> DATA FOR ANALYSIS:

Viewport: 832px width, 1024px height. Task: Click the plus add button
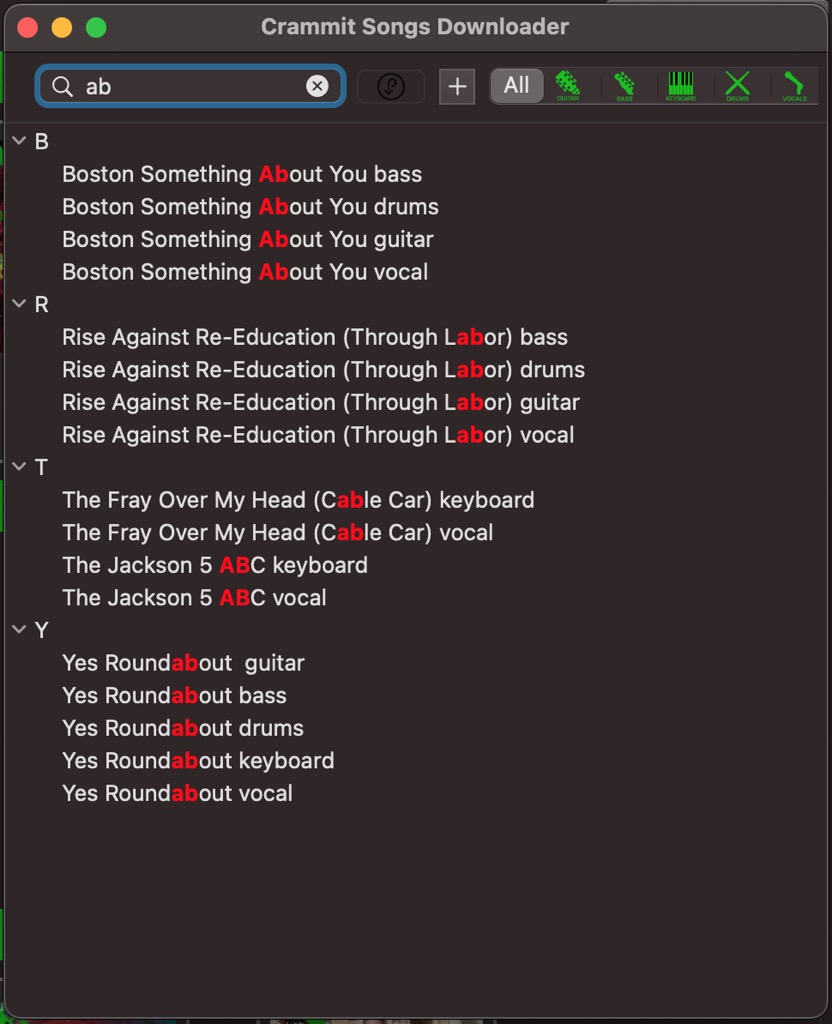[x=457, y=87]
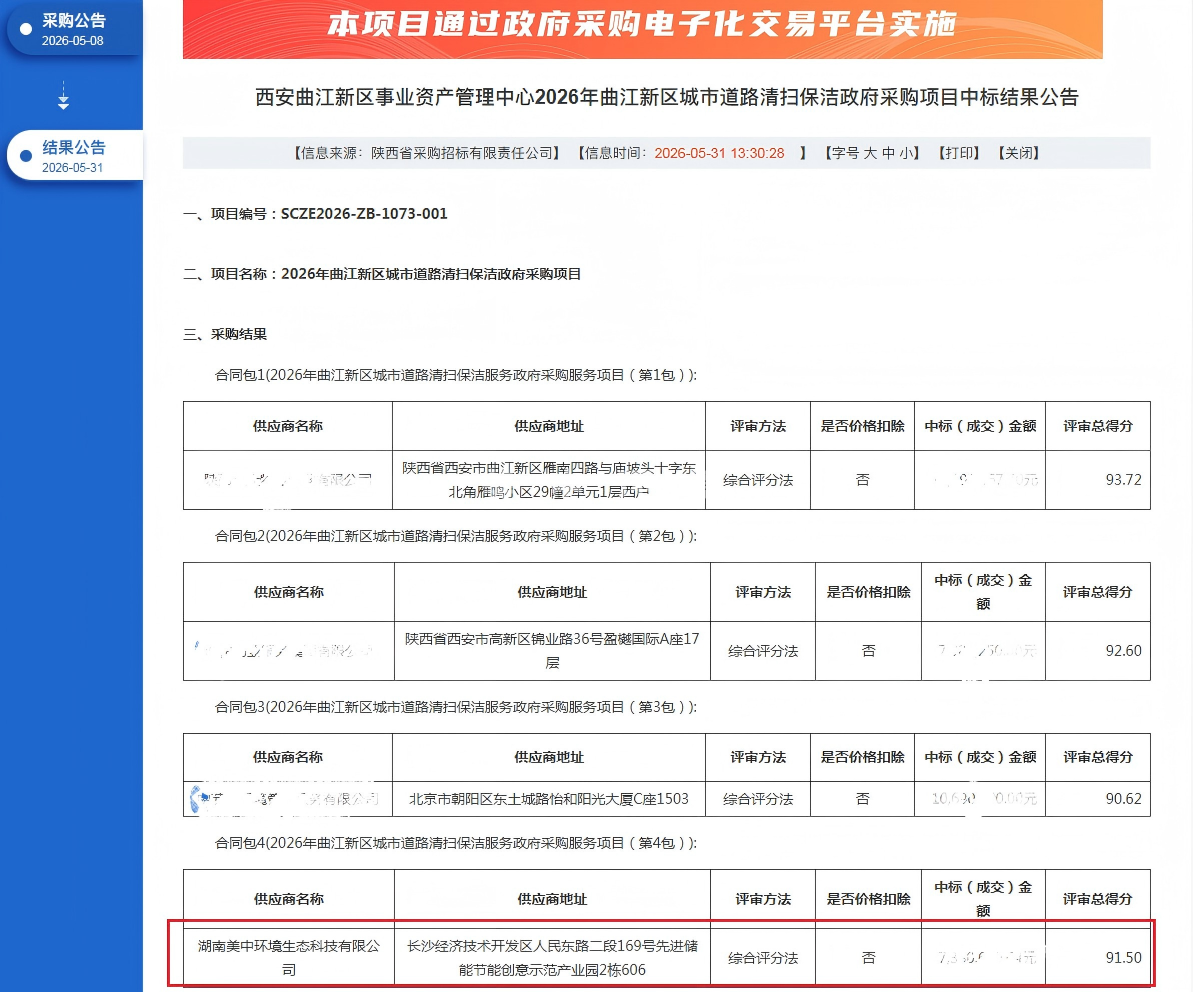This screenshot has width=1193, height=992.
Task: Click the orange e-procurement platform banner
Action: tap(642, 29)
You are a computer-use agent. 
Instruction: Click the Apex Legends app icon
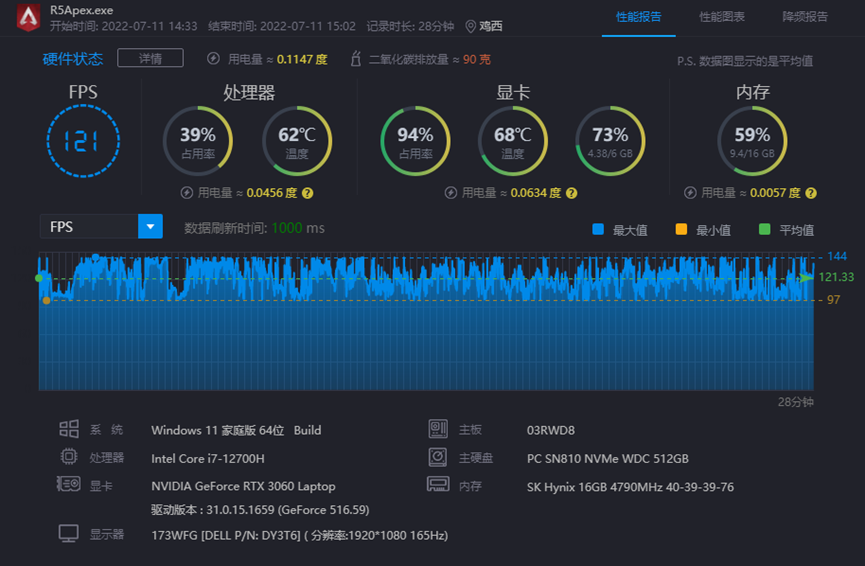pos(28,17)
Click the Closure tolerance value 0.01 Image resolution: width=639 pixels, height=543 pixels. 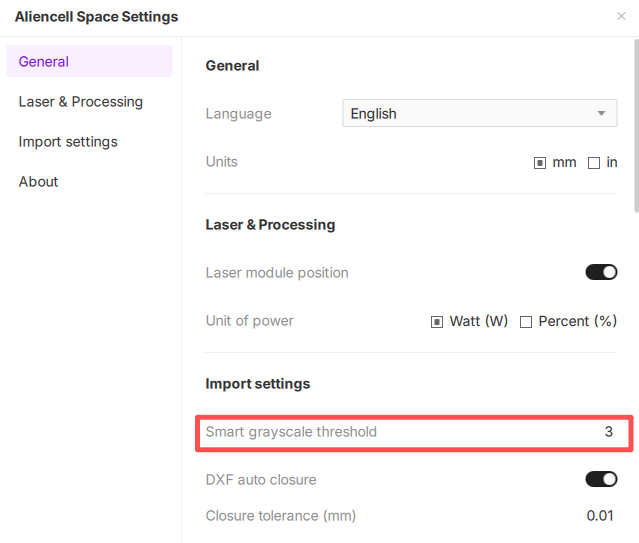pos(602,516)
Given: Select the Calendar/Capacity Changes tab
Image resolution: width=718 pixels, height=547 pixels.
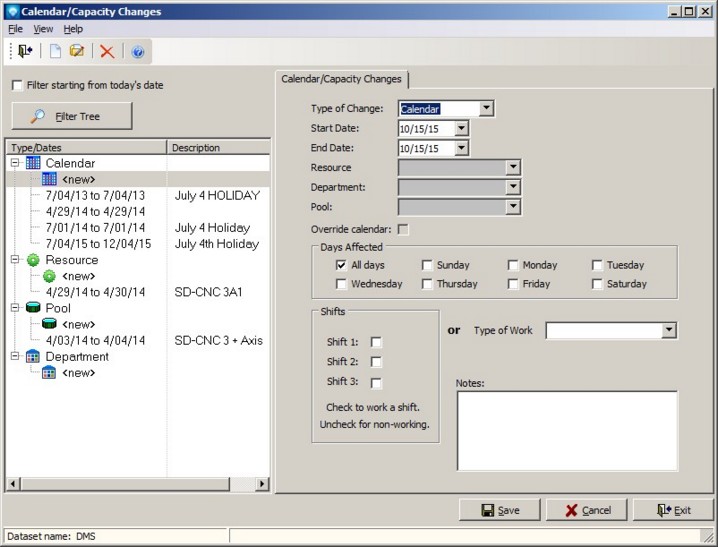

> EXERCISE AIM: Where the line containing "Given: Select the" appears, begin writing out the lines word for word, and continue through the last line of the data, leaving out pictures.

> WRITTEN SOLUTION:
Given: Select the Calendar/Capacity Changes tab
Image resolution: width=718 pixels, height=547 pixels.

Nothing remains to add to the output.